A WA not-for-profit that provides essential services to remote Aboriginal communities in the Pilbara has successfully gone off-grid, after installing a 100kW solar plant with 70kWh of battery storage.
The Pilbara Meta Maya Regional Aboriginal Corporation revealed its plans to quit the grid in December last year, in the same week that the WA government called on state-owned utility Horizon Power to investigate renewables based micro-grids as a means of providing cheaper and more reliable power to regional areas.
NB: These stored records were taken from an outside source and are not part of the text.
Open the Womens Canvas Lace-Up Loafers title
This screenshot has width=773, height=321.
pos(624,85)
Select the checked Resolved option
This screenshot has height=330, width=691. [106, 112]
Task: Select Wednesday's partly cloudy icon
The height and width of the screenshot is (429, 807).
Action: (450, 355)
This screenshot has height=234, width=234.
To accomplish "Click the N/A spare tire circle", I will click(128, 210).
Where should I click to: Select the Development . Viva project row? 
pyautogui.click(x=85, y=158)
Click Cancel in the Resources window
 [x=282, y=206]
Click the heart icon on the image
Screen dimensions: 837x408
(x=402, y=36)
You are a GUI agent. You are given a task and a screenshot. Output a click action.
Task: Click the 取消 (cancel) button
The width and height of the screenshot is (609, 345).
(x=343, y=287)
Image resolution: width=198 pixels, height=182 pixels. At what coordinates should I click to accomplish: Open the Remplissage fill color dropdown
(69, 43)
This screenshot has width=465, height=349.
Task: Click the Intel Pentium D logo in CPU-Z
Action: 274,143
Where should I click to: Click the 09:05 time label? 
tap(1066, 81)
The group said at the time that it had wanted to build a grid connected solar array to supplement the power supply to its home base in Wedgefield, Port Hedland, but that it had been advised that an independent power system could be built at a lower cost than if it was attached to the grid.
“[An engineering company] had been engaged to install a grid connect solar array at our new office and depot in Port Hedland, but due to constraints required by Horizon Power, the system was not financially viable,” said PMMRAC general manager Luke van Zeller.
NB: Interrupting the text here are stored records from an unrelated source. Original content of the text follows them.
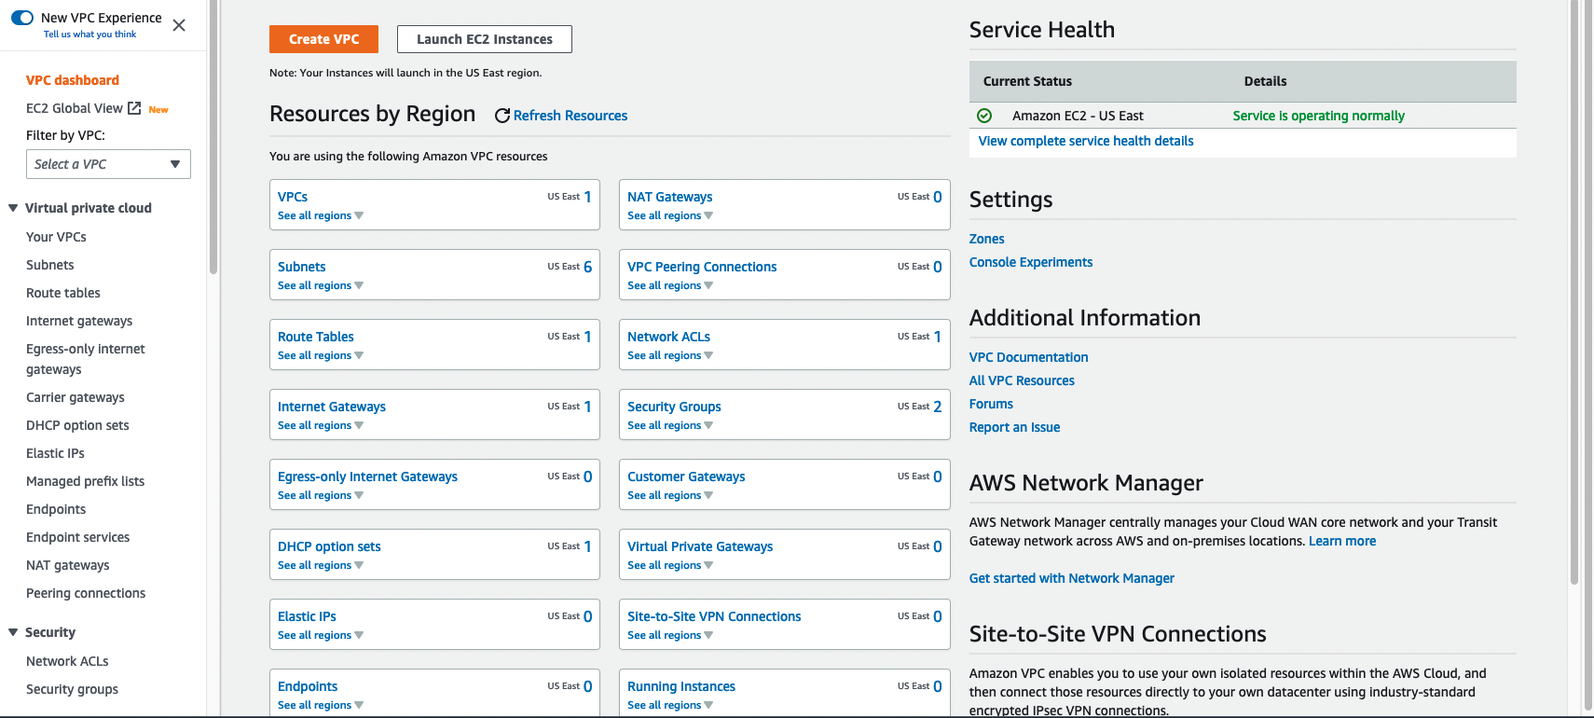Close the New VPC Experience banner
Viewport: 1594px width, 718px height.
point(179,25)
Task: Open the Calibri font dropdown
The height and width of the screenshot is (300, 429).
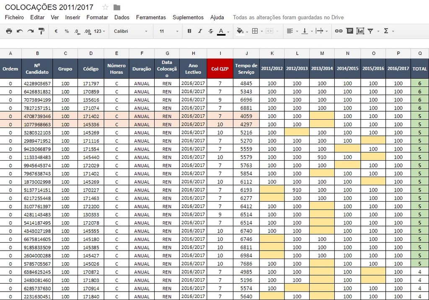Action: pos(131,31)
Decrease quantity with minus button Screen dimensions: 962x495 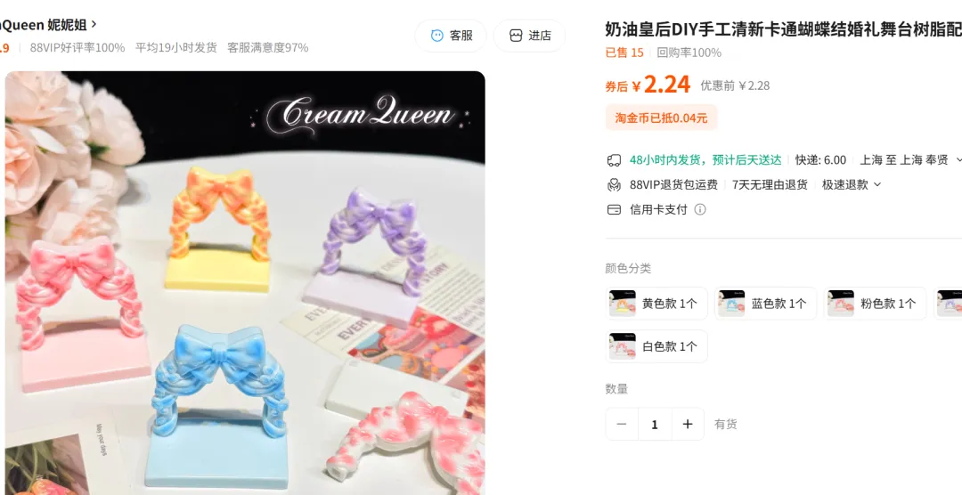[622, 424]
“They were able to engineer and demonstrate that we would be better off installing a larger solar array connected to a large battery that would produce and store all of the energy we would need, and at a lower cost than our current Horizon tariff.”
The installer said this week that the “first of its kind” solar-plus-storage plant had now been successfully commissioned, and was generating power for the PMMRAC HQ, the delivery of which was fully automated by EMC’s control system.
They expect PMMRAC to recoup the project cost over the next five years.
Top image: PMMRAC Headquarters. (Image via MetaMaya.com.au.)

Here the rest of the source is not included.